**Stored entries:**

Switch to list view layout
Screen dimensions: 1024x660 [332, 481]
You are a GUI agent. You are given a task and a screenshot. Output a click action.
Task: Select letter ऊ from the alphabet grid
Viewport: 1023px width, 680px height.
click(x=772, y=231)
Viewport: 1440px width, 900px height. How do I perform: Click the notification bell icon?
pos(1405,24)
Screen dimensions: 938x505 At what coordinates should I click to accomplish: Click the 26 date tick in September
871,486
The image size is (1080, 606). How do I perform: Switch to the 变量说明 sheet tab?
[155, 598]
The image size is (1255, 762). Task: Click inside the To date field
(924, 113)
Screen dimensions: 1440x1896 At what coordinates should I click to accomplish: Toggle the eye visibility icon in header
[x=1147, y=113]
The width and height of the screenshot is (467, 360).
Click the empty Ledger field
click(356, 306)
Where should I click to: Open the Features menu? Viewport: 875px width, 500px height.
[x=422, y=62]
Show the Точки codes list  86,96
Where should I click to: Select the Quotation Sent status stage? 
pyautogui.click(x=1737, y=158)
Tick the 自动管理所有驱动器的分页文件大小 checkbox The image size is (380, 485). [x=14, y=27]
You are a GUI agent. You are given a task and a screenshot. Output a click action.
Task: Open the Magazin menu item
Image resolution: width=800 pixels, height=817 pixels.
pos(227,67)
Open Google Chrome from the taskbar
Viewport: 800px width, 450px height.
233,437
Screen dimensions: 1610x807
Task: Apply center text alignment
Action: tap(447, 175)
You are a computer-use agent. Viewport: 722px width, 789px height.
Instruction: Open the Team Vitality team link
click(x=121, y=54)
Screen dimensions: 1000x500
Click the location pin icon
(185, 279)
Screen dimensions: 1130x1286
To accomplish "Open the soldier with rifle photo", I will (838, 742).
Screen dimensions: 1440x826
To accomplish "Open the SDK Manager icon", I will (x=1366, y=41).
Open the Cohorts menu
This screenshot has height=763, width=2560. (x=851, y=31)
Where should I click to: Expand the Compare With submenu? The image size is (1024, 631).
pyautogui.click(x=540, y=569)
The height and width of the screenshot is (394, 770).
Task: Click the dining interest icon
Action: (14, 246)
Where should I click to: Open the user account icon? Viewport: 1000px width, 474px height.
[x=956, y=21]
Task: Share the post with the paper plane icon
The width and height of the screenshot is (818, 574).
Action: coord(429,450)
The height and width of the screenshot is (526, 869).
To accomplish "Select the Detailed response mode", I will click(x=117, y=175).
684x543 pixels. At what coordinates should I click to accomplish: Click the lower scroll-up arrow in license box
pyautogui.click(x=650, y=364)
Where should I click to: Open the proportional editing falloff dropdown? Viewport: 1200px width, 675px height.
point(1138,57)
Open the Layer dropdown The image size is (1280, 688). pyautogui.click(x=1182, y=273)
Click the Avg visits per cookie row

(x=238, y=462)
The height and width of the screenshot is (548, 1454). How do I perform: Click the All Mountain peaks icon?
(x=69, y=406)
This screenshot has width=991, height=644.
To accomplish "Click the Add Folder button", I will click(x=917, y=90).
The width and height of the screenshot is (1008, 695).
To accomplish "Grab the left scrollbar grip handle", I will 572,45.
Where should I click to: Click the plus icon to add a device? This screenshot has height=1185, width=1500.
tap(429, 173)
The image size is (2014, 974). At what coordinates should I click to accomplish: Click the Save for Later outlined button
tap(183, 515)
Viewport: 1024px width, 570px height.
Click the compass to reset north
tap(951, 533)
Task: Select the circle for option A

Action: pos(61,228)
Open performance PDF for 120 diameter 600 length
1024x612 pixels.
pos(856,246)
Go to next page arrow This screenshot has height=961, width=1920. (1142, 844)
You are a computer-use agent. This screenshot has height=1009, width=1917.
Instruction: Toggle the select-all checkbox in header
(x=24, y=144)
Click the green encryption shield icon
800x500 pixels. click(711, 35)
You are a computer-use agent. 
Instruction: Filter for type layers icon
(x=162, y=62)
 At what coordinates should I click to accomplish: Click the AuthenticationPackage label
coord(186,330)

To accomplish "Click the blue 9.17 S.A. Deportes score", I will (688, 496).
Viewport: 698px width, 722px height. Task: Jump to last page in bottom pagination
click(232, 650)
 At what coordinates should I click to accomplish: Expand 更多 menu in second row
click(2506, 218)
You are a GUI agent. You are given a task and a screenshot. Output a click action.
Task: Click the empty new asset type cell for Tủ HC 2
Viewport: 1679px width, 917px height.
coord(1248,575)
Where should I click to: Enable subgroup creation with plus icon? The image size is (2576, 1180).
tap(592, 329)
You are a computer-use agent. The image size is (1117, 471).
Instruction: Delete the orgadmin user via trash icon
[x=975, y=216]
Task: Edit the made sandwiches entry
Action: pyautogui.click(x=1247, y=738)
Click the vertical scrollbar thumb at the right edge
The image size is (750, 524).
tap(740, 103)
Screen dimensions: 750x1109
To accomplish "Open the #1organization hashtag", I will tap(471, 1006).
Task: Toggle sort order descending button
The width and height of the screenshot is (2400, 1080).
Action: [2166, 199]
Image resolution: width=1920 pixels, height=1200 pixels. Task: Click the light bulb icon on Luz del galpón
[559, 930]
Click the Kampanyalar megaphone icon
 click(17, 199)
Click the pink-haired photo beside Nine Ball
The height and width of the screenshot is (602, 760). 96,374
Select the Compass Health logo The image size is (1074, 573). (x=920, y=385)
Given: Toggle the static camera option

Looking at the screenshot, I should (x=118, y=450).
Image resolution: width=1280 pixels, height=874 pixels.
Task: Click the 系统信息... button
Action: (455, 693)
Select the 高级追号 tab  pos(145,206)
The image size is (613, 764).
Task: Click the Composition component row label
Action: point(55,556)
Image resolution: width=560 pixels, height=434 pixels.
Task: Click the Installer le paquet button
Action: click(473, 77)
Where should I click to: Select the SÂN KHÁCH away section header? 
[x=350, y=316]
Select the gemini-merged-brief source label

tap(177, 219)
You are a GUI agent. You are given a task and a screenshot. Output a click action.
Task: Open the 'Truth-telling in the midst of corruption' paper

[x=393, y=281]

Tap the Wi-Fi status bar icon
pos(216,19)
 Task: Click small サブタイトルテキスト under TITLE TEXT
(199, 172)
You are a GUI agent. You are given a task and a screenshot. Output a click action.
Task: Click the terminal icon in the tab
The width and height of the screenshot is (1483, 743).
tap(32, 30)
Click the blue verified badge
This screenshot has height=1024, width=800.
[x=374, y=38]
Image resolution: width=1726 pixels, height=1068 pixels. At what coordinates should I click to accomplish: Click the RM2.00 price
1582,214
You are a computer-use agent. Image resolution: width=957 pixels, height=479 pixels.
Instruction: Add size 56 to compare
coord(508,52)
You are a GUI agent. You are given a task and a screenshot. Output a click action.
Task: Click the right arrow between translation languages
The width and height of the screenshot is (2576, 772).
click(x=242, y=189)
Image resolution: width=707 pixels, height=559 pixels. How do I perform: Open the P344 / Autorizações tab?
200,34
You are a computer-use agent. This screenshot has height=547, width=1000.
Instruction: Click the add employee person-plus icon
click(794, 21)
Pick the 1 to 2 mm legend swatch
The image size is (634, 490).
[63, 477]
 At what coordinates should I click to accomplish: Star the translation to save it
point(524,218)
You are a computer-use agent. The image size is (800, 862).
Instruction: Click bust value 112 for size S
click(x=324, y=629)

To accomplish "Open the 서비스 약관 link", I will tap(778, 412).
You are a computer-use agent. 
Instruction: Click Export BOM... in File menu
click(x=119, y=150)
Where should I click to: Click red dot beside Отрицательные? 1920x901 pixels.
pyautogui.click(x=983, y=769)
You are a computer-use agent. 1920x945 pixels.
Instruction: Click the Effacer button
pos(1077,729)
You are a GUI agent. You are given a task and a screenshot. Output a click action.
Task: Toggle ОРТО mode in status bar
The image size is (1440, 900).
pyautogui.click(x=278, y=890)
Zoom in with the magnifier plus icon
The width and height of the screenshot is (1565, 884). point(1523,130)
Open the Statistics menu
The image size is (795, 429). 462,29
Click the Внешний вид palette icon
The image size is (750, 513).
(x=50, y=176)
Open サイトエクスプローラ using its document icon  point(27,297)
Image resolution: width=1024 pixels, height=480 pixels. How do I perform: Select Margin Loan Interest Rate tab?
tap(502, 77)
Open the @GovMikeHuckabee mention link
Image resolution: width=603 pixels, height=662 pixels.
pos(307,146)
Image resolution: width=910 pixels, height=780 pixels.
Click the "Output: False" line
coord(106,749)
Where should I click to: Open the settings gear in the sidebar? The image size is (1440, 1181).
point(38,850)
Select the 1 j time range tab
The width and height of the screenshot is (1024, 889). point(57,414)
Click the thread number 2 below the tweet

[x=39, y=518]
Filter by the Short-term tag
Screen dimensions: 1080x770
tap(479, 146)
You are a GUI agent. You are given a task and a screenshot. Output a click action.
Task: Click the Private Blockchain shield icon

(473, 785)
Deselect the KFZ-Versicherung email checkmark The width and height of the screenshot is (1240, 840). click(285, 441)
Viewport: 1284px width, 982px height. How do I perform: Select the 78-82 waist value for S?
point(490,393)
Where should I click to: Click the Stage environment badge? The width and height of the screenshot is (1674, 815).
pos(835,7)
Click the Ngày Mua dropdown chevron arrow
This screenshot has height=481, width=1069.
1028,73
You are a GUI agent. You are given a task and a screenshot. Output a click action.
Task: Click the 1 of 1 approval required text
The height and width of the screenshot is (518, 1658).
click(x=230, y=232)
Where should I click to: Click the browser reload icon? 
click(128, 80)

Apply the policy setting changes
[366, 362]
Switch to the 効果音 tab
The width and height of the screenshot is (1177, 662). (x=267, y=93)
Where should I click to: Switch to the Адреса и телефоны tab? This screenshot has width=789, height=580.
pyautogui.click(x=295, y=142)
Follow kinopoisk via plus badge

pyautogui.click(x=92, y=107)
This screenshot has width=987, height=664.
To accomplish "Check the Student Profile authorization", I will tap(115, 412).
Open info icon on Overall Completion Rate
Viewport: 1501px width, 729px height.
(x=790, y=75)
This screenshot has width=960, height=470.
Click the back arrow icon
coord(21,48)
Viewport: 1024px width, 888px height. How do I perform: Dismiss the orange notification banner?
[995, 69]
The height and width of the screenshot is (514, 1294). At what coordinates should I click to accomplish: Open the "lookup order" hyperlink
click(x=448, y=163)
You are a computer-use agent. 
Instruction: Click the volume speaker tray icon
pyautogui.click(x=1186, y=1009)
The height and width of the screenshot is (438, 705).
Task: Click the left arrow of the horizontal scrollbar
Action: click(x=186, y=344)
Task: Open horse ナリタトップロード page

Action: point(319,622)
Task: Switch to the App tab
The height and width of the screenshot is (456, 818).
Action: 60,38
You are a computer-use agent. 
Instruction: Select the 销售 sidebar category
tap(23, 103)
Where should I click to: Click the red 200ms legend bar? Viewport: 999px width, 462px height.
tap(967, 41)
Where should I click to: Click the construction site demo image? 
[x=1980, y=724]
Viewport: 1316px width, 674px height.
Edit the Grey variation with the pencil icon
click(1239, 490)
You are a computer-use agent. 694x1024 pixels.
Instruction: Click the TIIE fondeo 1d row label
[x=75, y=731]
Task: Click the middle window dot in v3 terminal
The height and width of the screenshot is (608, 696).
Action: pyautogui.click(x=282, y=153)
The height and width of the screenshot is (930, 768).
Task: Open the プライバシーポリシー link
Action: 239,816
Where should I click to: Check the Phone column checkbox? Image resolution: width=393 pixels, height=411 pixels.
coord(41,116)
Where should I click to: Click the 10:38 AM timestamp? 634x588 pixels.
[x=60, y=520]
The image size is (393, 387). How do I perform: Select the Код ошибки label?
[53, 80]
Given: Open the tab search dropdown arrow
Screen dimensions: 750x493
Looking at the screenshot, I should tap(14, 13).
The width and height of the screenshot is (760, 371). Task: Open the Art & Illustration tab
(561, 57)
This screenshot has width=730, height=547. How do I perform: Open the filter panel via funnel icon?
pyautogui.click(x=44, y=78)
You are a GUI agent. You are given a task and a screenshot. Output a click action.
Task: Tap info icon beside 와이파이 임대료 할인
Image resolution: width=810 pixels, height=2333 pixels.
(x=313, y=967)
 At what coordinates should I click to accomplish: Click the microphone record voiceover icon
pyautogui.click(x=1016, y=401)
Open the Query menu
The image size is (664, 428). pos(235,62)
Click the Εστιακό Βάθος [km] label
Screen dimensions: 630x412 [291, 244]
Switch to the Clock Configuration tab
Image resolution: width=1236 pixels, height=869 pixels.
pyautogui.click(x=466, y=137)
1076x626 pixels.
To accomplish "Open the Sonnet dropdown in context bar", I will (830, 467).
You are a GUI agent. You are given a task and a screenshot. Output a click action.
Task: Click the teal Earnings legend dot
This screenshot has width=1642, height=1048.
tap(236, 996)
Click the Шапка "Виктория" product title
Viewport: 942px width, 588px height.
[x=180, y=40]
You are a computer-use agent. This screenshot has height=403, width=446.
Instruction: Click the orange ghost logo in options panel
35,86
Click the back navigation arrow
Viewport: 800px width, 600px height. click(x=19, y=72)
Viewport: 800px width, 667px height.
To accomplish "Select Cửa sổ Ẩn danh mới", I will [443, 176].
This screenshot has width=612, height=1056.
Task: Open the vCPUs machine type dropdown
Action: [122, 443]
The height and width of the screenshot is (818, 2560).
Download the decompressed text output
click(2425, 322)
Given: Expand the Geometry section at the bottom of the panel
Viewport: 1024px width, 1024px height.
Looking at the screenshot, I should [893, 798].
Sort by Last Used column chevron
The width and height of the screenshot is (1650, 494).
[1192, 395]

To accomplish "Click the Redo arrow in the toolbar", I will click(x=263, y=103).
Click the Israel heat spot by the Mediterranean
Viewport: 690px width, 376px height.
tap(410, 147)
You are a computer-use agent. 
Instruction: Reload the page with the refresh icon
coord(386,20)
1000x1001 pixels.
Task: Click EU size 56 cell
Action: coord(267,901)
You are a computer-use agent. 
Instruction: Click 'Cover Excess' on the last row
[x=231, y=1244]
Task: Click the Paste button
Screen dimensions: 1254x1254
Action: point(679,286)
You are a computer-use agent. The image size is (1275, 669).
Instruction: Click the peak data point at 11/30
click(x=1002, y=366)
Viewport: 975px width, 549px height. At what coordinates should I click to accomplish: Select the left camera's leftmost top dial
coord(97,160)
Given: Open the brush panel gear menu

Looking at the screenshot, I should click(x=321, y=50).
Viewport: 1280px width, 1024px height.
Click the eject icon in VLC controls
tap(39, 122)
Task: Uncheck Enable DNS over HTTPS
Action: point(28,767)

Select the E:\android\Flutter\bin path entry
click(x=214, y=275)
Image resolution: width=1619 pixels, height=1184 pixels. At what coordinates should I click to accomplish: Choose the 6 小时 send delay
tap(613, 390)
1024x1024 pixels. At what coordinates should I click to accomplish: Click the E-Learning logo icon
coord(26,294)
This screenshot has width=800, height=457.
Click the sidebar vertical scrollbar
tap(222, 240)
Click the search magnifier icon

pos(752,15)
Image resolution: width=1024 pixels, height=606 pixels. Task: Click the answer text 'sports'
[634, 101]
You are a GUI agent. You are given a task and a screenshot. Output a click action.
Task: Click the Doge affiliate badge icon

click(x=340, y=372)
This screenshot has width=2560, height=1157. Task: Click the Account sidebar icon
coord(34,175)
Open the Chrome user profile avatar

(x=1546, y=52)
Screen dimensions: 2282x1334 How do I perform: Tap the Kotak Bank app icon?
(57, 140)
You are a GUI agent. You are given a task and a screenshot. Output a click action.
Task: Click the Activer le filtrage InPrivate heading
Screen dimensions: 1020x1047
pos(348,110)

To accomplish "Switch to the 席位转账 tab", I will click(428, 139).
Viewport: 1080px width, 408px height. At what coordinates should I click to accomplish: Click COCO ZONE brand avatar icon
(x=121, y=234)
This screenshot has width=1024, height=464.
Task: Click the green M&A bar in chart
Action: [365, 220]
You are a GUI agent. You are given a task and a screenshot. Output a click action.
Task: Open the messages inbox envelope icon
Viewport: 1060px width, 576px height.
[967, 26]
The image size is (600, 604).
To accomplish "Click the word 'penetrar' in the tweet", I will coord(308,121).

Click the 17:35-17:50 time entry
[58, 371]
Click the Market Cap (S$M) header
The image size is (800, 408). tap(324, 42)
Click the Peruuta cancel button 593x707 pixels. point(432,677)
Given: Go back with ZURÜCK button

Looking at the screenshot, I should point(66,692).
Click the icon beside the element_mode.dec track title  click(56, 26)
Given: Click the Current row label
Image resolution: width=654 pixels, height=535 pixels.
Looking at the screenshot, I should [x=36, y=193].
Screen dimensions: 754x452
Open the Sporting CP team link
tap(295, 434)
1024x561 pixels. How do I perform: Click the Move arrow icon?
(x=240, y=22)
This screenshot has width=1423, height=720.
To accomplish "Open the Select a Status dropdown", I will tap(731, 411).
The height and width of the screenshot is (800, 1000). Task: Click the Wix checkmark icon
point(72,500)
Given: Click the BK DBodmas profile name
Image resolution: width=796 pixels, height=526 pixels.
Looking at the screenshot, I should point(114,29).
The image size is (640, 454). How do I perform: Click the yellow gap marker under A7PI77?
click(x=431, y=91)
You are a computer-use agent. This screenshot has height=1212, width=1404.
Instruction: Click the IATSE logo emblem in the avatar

**Problem requirements:** The expected answer is a copy of each line above containing "from".

**Solution below:**
Task: Select letter ऊ from the alphabet grid
Open Google Chrome from the taskbar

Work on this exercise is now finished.